Have a great weekend. See you all in San Francisco next week and in Chicago the week following.
CUSTOMER Side Of The Meter. This may sound like NH’s Liberty Utility is acting with good faith but let’s be real. Anytime the utility wants to own equipment on your side of the meter, they are taking your ability to control your own energy usage away from you. This is the storage version of net metering, owning storage in rate base is one way to exert more control by the monopoly.
The Toll Trump Tariffs Take. Just the 201 tariffs are taking a massive toll on the industry. More than anything, it’s the uncertainty that it caused in an industry that is already struggling to keep its growth going. Every time someone mentions a company having problems to me, the joke quickly follows “Think they’ll file a 201 case?” The aluminum and steel tariffs are going to be a business planning issue as well. Hopefully the industry associations understand that these issues need to be resolved, quickly. The unknown is potentially worse than the result. So between 201, commodity tariffs, and coal bailouts, how many calls have you made to your representative?

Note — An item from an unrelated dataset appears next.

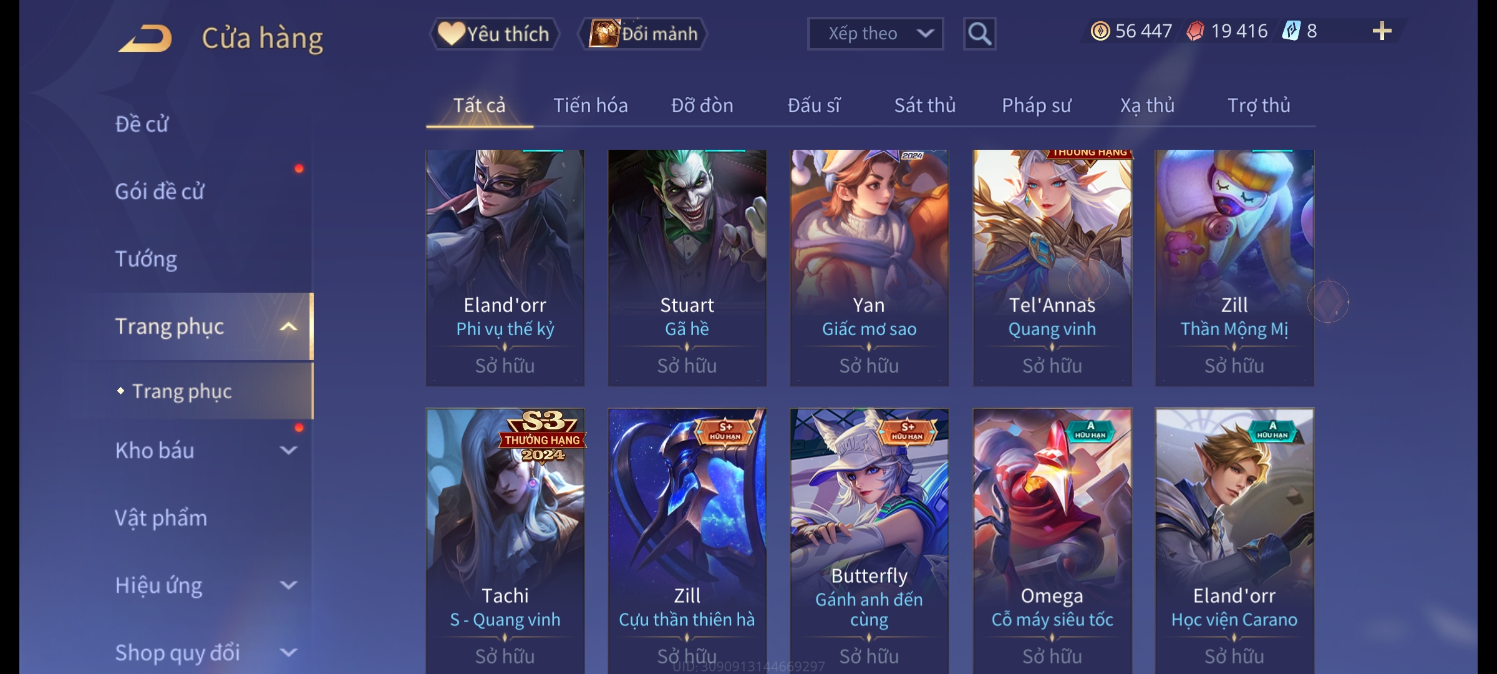Viewport: 1497px width, 674px height.
Task: Open the search magnifier icon
Action: [x=979, y=34]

Can CCAs Go National? As we see solar go below 3 cents per kWh, you would think that off takers would be on the prowl for more solar generation but that isn’t the case. A lot of new solar is going to the CCAs in California. Solar finance pros are ignoring (out of necessity) some of the credit issues but big solar means big dollars going into projects.

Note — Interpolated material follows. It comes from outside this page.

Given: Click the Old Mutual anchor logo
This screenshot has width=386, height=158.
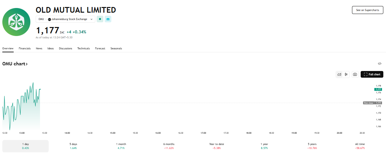Looking at the screenshot, I should point(16,22).
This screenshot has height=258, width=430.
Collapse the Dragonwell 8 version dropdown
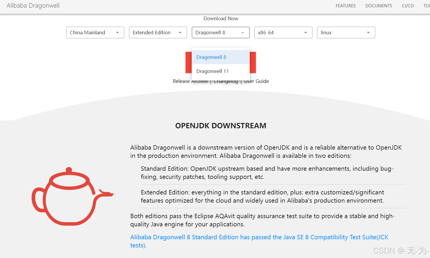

1970 Called, Wants Energy Policy Back. Take a moment and read this ridiculous article about the politics of energy in Trump world. Wouldn’t it be great if solar is the policy that gets Congress to work in a bipartisan way?
Presented By Chicago. Are you investing hundreds of millions into solar projects in Illinois? Make sure you know the rules and for $250, this is the best education you will get. solarwakeuplive.com for your tickets

Have a great day!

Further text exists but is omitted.